**WRITTEN EXERCISE 1**
In the passage on the Bakken downturn, how much did Occidental get for selling off its assets in the third quarter of 2015?
**WRITTEN EXERCISE 2**
Which people are named in the passage on the Bakken downturn? List every one.

**PASSAGE SHOWN**
The downturn has created an unsteady platoon of Bakken E&Ps that are variously idling assets, digging in for the long haul or seeing production in the third quarter of 2015 but bracing for declining volumes.

The state’s top 10 companies have reduced operations and will maintain production at prices of $50 per barrel of WTI, Helms said.

Large operators such as Occidental Petroleum Corp. (OXY) are leaving the Williston Basin. Others are throttling back production or abandoning their development programs for now.

One operator told Helms that, if possible, “they’re going to run zero frack crews,” he said.

For Occidental, its Bakken holdings have morphed into noncore assets, leading the company to sell off its assets for $600 million in the third quarter of 2015.

Occidental’s Williston Basin average production fell by 4Mboe/d to 17 Mboe/d compared to the third quarter of 2014.

Stephen I. Chazen, president and CEO, said the company had made a strategic decision to exit the Williston Basin, along with cutting back in the Middle East and North Africa.

“The actions we have taken to exit noncore assets, improve drilling efficiencies and lower well and unit operating costs provide greater focus in both our U.S. and international oil and gas operations and will strengthen the financial results of the overall enterprise,” Chazen said.

Newfield Exploration Co. (NFX) has also shifted from the Bakken, as well as the Eagle Ford, for now.

Newfield has shut down its Bakken program, said Mike Kelly, senior analyst with Seaport Global. The company is focused on its Anadarko Basin holdings, despite Williston well costs falling by 8% to $5.5 million in second-quarter 2015 from $6 million in the first quarter.

Due to falling commodity prices, Newfield is expected to write down $1.3 billion in value in the third quarter of 2015, about 20% of its market value, said Thomas R. Driscoll, analyst at Barclays, in an Oct. 21 report. The company could write down another $1.4 billion in the fourth quarter, he added.

**INFORMATION SUPPLIED**
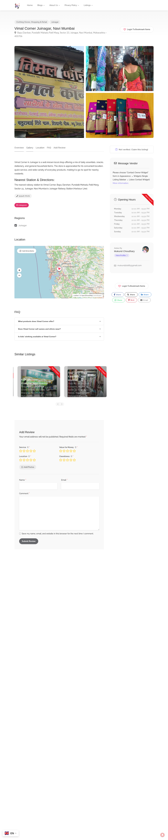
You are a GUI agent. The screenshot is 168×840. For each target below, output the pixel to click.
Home (30, 5)
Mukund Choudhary (124, 251)
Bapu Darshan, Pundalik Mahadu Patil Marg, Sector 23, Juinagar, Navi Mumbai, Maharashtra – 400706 (60, 34)
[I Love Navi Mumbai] (17, 5)
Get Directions (28, 251)
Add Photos (29, 467)
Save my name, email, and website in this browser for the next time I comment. (58, 533)
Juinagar (55, 22)
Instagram (22, 205)
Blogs (40, 5)
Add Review (59, 147)
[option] (36, 383)
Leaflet (76, 295)
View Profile (121, 255)
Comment (24, 493)
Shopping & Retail (39, 22)
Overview (19, 147)
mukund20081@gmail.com (129, 265)
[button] (19, 270)
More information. (121, 183)
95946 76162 (24, 196)
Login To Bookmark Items (133, 286)
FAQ (49, 147)
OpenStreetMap (87, 295)
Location (40, 147)
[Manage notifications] (162, 835)
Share (118, 295)
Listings (87, 5)
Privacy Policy (71, 5)
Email (64, 480)
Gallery (29, 147)
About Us (53, 5)
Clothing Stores (23, 22)
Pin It (132, 300)
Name (22, 480)
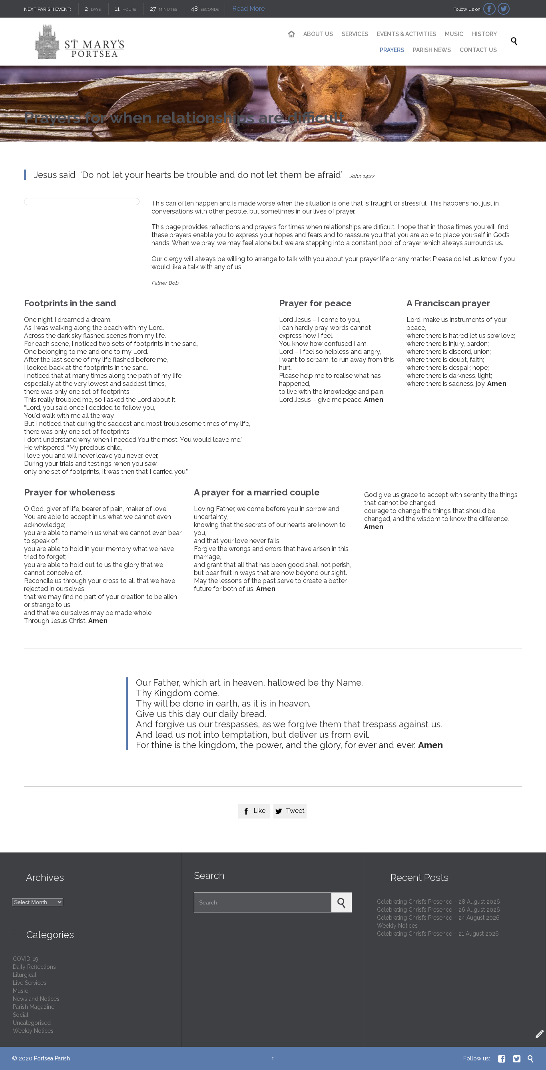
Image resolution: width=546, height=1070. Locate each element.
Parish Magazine (33, 1007)
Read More (248, 8)
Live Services (29, 983)
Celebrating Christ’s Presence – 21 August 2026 (438, 933)
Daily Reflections (34, 967)
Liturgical (24, 975)
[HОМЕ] (291, 34)
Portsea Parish (52, 1058)
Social (20, 1015)
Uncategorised (32, 1023)
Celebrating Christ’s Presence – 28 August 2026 (438, 901)
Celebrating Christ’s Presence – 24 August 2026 (438, 917)
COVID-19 (25, 959)
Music (20, 991)
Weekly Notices (33, 1031)
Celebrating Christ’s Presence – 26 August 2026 (438, 909)
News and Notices (36, 999)
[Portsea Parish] (144, 42)
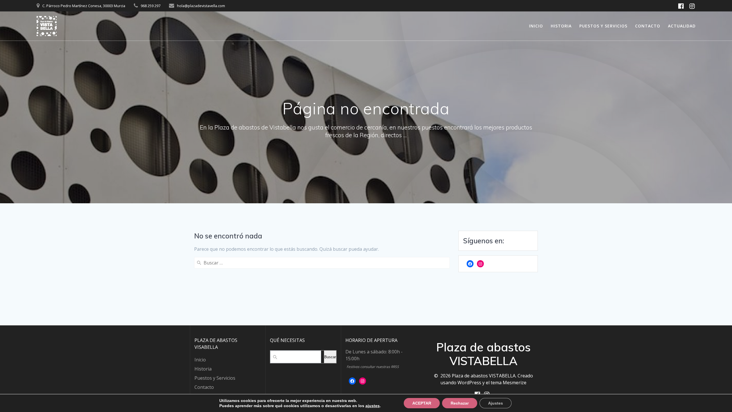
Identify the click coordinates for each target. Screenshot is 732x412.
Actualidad (682, 26)
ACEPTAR (421, 403)
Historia (561, 26)
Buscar (330, 357)
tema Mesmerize (508, 382)
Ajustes (495, 403)
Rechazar (460, 403)
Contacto (647, 26)
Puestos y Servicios (603, 26)
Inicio (536, 26)
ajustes (372, 405)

**CORRECT ANSWER 1**
$600 million

**CORRECT ANSWER 2**
Helms
Stephen I. Chazen
Mike Kelly
Thomas R. Driscoll